Your objective | Could you write the entries out again, exactly as they are?

[Collected data]

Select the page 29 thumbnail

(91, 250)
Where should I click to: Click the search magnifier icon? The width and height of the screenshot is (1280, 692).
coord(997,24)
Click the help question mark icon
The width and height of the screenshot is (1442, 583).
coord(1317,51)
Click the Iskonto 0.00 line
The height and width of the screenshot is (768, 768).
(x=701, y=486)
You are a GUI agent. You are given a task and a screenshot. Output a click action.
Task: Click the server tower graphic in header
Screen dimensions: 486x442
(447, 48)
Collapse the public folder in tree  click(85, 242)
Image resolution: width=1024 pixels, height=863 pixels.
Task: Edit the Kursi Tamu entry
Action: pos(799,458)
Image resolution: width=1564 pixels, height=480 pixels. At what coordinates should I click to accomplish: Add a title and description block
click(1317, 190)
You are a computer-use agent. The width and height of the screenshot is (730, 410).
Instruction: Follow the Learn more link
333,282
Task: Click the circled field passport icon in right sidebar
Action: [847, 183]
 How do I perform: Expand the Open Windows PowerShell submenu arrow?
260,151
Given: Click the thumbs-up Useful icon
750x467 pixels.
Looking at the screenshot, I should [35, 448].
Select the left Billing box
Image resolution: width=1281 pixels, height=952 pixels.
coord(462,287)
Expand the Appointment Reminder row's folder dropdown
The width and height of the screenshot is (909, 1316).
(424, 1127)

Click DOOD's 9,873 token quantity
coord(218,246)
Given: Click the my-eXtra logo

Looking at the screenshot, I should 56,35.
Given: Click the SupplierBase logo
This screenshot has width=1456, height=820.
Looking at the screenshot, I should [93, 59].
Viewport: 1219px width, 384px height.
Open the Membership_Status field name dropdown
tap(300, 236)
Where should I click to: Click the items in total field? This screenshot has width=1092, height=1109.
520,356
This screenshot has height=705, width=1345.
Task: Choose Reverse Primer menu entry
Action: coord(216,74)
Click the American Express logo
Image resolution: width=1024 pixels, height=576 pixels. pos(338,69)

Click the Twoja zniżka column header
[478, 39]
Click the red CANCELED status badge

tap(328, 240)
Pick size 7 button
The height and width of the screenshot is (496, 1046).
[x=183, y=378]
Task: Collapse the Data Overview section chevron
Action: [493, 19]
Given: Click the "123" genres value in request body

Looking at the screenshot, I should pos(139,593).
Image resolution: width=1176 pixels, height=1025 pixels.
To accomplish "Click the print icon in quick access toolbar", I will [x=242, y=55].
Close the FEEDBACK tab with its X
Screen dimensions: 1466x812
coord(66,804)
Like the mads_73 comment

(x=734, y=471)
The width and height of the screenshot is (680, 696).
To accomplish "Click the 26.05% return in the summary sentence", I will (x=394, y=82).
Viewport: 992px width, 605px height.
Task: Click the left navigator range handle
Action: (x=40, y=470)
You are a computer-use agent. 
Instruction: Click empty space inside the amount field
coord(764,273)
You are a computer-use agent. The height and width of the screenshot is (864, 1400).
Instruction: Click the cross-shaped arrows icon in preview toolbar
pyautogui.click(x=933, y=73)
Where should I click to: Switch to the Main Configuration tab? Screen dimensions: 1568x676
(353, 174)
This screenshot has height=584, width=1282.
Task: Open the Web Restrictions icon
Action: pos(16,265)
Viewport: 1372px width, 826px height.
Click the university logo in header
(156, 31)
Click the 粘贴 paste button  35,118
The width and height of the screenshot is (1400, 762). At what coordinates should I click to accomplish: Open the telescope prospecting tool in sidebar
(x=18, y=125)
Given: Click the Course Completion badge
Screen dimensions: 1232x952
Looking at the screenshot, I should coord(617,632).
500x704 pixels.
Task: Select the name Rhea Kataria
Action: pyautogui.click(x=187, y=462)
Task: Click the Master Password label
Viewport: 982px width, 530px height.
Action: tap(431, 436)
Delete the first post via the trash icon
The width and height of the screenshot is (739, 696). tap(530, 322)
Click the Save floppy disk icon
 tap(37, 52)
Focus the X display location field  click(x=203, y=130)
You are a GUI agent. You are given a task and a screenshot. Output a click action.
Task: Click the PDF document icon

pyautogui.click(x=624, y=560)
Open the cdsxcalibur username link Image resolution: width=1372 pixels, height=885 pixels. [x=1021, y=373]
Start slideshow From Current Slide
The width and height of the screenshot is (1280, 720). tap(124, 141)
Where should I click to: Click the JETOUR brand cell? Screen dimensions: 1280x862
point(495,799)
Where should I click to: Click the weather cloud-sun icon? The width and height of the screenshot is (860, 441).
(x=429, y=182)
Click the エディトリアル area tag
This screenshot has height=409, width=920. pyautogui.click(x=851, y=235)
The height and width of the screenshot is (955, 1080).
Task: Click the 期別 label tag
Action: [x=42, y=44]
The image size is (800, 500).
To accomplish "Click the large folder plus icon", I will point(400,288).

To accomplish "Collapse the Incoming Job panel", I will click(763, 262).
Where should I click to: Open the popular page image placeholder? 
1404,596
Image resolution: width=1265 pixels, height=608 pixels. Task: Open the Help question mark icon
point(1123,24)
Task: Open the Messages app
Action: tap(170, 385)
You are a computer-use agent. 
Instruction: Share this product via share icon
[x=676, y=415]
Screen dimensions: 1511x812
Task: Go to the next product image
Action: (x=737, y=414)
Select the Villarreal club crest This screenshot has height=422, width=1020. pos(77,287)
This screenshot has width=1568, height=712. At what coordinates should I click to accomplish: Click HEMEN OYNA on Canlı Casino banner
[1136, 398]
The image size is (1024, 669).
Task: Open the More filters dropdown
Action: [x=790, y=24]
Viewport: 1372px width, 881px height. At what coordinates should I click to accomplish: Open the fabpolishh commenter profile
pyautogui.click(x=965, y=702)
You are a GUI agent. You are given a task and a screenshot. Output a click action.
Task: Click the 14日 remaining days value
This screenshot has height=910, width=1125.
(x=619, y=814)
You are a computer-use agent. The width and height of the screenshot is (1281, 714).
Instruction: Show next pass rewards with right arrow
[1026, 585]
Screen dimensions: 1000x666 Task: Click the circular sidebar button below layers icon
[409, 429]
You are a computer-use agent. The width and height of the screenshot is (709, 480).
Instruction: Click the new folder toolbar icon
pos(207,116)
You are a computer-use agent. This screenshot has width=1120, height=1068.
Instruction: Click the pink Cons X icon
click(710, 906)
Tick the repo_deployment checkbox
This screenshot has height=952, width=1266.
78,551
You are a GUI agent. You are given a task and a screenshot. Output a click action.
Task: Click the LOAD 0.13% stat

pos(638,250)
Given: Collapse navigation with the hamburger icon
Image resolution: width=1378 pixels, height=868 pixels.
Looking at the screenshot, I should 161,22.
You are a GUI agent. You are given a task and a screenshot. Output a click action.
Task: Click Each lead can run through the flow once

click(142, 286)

Result |
Select the page 29 thumbnail

(91, 250)
Where should I click to: Click the search magnifier icon? The width and height of the screenshot is (1280, 692).
coord(997,24)
Click the help question mark icon
The width and height of the screenshot is (1442, 583).
coord(1317,51)
Click the Iskonto 0.00 line
The height and width of the screenshot is (768, 768).
(x=701, y=486)
You are a GUI agent. You are given a task and a screenshot. Output a click action.
Task: Click the server tower graphic in header
Screen dimensions: 486x442
(447, 48)
Collapse the public folder in tree  click(85, 242)
Image resolution: width=1024 pixels, height=863 pixels.
Task: Edit the Kursi Tamu entry
Action: pos(799,458)
Image resolution: width=1564 pixels, height=480 pixels. At what coordinates should I click to accomplish: Add a title and description block
click(1317, 190)
You are a computer-use agent. The width and height of the screenshot is (730, 410).
Instruction: Follow the Learn more link
333,282
Task: Click the circled field passport icon in right sidebar
Action: [847, 183]
 How do I perform: Expand the Open Windows PowerShell submenu arrow?
260,151
Given: Click the thumbs-up Useful icon
750x467 pixels.
Looking at the screenshot, I should [35, 448].
Select the left Billing box
Image resolution: width=1281 pixels, height=952 pixels.
coord(462,287)
Expand the Appointment Reminder row's folder dropdown
The width and height of the screenshot is (909, 1316).
(424, 1127)

Click DOOD's 9,873 token quantity
coord(218,246)
Given: Click the my-eXtra logo

Looking at the screenshot, I should 56,35.
Given: Click the SupplierBase logo
This screenshot has width=1456, height=820.
Looking at the screenshot, I should [93, 59].
Viewport: 1219px width, 384px height.
Open the Membership_Status field name dropdown
tap(300, 236)
Where should I click to: Click the items in total field? This screenshot has width=1092, height=1109.
520,356
This screenshot has height=705, width=1345.
Task: Choose Reverse Primer menu entry
Action: coord(216,74)
Click the American Express logo
Image resolution: width=1024 pixels, height=576 pixels. pos(338,69)

Click the Twoja zniżka column header
[478, 39]
Click the red CANCELED status badge

tap(328, 240)
Pick size 7 button
The height and width of the screenshot is (496, 1046).
[x=183, y=378]
Task: Collapse the Data Overview section chevron
Action: [493, 19]
Given: Click the "123" genres value in request body

Looking at the screenshot, I should pos(139,593).
Image resolution: width=1176 pixels, height=1025 pixels.
To accomplish "Click the print icon in quick access toolbar", I will [x=242, y=55].
Close the FEEDBACK tab with its X
Screen dimensions: 1466x812
coord(66,804)
Like the mads_73 comment

(x=734, y=471)
The width and height of the screenshot is (680, 696).
To accomplish "Click the 26.05% return in the summary sentence", I will (x=394, y=82).
Viewport: 992px width, 605px height.
Task: Click the left navigator range handle
Action: (x=40, y=470)
You are a computer-use agent. 
Instruction: Click empty space inside the amount field
coord(764,273)
You are a computer-use agent. The height and width of the screenshot is (864, 1400).
Instruction: Click the cross-shaped arrows icon in preview toolbar
pyautogui.click(x=933, y=73)
Where should I click to: Switch to the Main Configuration tab? Screen dimensions: 1568x676
(353, 174)
This screenshot has height=584, width=1282.
Task: Open the Web Restrictions icon
Action: pos(16,265)
Viewport: 1372px width, 826px height.
Click the university logo in header
(156, 31)
Click the 粘贴 paste button  35,118
The width and height of the screenshot is (1400, 762). At what coordinates should I click to accomplish: Open the telescope prospecting tool in sidebar
(x=18, y=125)
Given: Click the Course Completion badge
Screen dimensions: 1232x952
Looking at the screenshot, I should coord(617,632).
500x704 pixels.
Task: Select the name Rhea Kataria
Action: pyautogui.click(x=187, y=462)
Task: Click the Master Password label
Viewport: 982px width, 530px height.
Action: tap(431, 436)
Delete the first post via the trash icon
The width and height of the screenshot is (739, 696). tap(530, 322)
Click the Save floppy disk icon
 tap(37, 52)
Focus the X display location field  click(x=203, y=130)
You are a GUI agent. You are given a task and a screenshot. Output a click action.
Task: Click the PDF document icon

pyautogui.click(x=624, y=560)
Open the cdsxcalibur username link Image resolution: width=1372 pixels, height=885 pixels. [x=1021, y=373]
Start slideshow From Current Slide
The width and height of the screenshot is (1280, 720). tap(124, 141)
Where should I click to: Click the JETOUR brand cell? Screen dimensions: 1280x862
point(495,799)
Where should I click to: Click the weather cloud-sun icon? The width and height of the screenshot is (860, 441).
(x=429, y=182)
Click the エディトリアル area tag
This screenshot has height=409, width=920. pyautogui.click(x=851, y=235)
The height and width of the screenshot is (955, 1080).
Task: Click the 期別 label tag
Action: [x=42, y=44]
The image size is (800, 500).
To accomplish "Click the large folder plus icon", I will point(400,288).

To accomplish "Collapse the Incoming Job panel", I will click(763, 262).
Where should I click to: Open the popular page image placeholder? 
1404,596
Image resolution: width=1265 pixels, height=608 pixels. Task: Open the Help question mark icon
point(1123,24)
Task: Open the Messages app
Action: tap(170, 385)
You are a computer-use agent. 
Instruction: Share this product via share icon
[x=676, y=415]
Screen dimensions: 1511x812
Task: Go to the next product image
Action: (x=737, y=414)
Select the Villarreal club crest This screenshot has height=422, width=1020. pos(77,287)
This screenshot has width=1568, height=712. At what coordinates should I click to accomplish: Click HEMEN OYNA on Canlı Casino banner
[1136, 398]
The image size is (1024, 669).
Task: Open the More filters dropdown
Action: [x=790, y=24]
Viewport: 1372px width, 881px height. At what coordinates should I click to accomplish: Open the fabpolishh commenter profile
pyautogui.click(x=965, y=702)
You are a GUI agent. You are given a task and a screenshot. Output a click action.
Task: Click the 14日 remaining days value
This screenshot has height=910, width=1125.
(x=619, y=814)
You are a computer-use agent. The width and height of the screenshot is (1281, 714).
Instruction: Show next pass rewards with right arrow
[1026, 585]
Screen dimensions: 1000x666 Task: Click the circular sidebar button below layers icon
[409, 429]
You are a computer-use agent. The width and height of the screenshot is (709, 480).
Instruction: Click the new folder toolbar icon
pos(207,116)
You are a computer-use agent. This screenshot has width=1120, height=1068.
Instruction: Click the pink Cons X icon
click(710, 906)
Tick the repo_deployment checkbox
This screenshot has height=952, width=1266.
78,551
You are a GUI agent. You are given a task and a screenshot. Output a click action.
Task: Click the LOAD 0.13% stat

pos(638,250)
Given: Collapse navigation with the hamburger icon
Image resolution: width=1378 pixels, height=868 pixels.
Looking at the screenshot, I should 161,22.
You are a GUI agent. You are given a task and a screenshot. Output a click action.
Task: Click Each lead can run through the flow once

click(142, 286)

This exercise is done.